Two Things I Learned at Our 2018 Summit
Our annual thought leadership event, The Summit, has been an immersion experience in the business of healthcare, and how the business challenges the industry faces (“hungry tapeworm,” anyone?) are at the center of discussions around quality, access, and value. On day one we heard from Nate Kaufman, a panel of distinguished healthcare attorneys, a panel of well-known provider executives moderated by Clint Hailey from Tenet, and hospital association executives from three states.
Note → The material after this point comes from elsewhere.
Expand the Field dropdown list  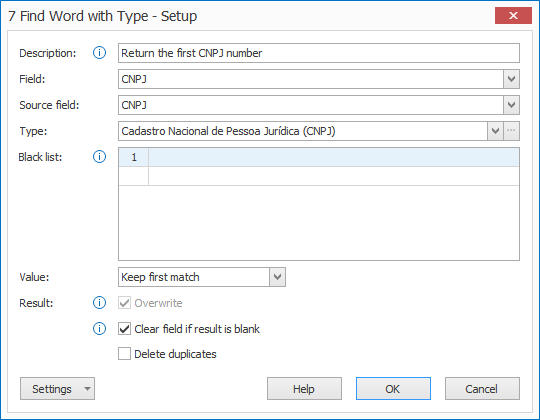(x=511, y=79)
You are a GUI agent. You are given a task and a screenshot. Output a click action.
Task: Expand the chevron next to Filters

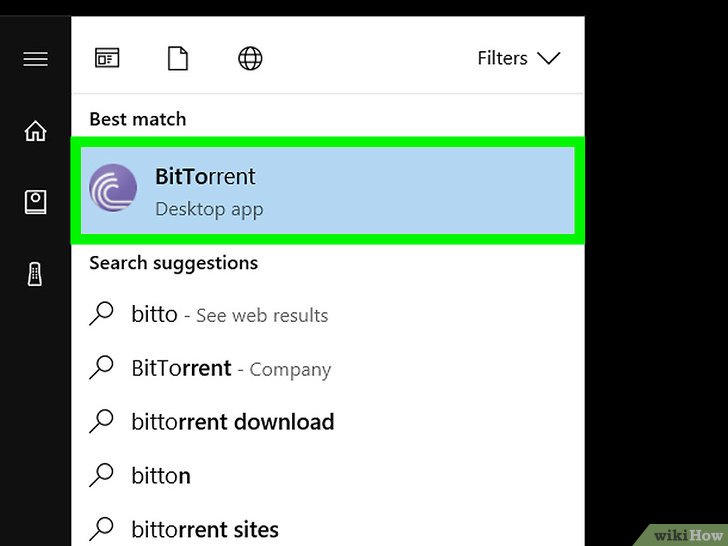[549, 58]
Everyone shared their viewpoint, their lenses on the industry, and their beliefs about where we should go next.
On day two, we heard from Paul Keckley about the converge of industry and policy and politics, from Emily Evans at Hedgeye and Josh Raskin at Nephron Research about the Wall Street view, and from David Perry from University of Utah Health, Lynn Barr from Caravan talking about industry-leading successful ACOs, and then experts from BrandActive, Contessa Health, and Navigant. We finished the day with a great panel discussion on the consolidation of physician groups. It was an incredible day filled with big ideas, challenging concept, and important discussion.
So here are the two things I learned from The Summit. Actually, I probably learned about a hundred things, to be fair.
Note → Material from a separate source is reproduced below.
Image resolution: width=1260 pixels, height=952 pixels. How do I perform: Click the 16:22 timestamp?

1. I learned that the battle to control the patient’s access has been joined, and there’s every reason to expect it to intensify between now and 2022. We have talked about this in terms of “top of the funnel” marketing – focusing marketing spend and attention on primary care, urgent care, ER, and other non-IP services – as a way of driving volume down into service lines, as well as reshaping the health system’s value proposition to consumers. The Summit speakers talked a lot about Optum and CVS/Aetna and the new competitive set emerging in this space. There is some serious urgency to get this right, and quickly.
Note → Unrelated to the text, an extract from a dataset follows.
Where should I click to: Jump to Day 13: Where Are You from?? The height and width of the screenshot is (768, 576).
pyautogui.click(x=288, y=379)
2. I learned that the transition to value based care (and value based payment) has slowed to a crawl, and pessimism has overtaken optimism about the opportunity for health systems in this space. Everyone wants more value for their healthcare dollar, but so many of the speakers and the hallway conversations focused on the weird “in-between” place we find ourselves. Nearly everyone thought we would be at 30-40% of revenue from value based payments and it’s been stalled at 10-12% for three years. Nearly everyone thought models would have matured and spread, and yet there are few success stories – Caravan’s ACO strategy is one of them, to be sure. And this has huge implications for marketing, and indeed for every function at the health system.
Every year, I think The Summit is an amazingly inspirational touchpoint for me, the ReviveHealth staff, and the 150 people who join us for the event. We will share more of our key learnings and what to do next in the coming days and weeks.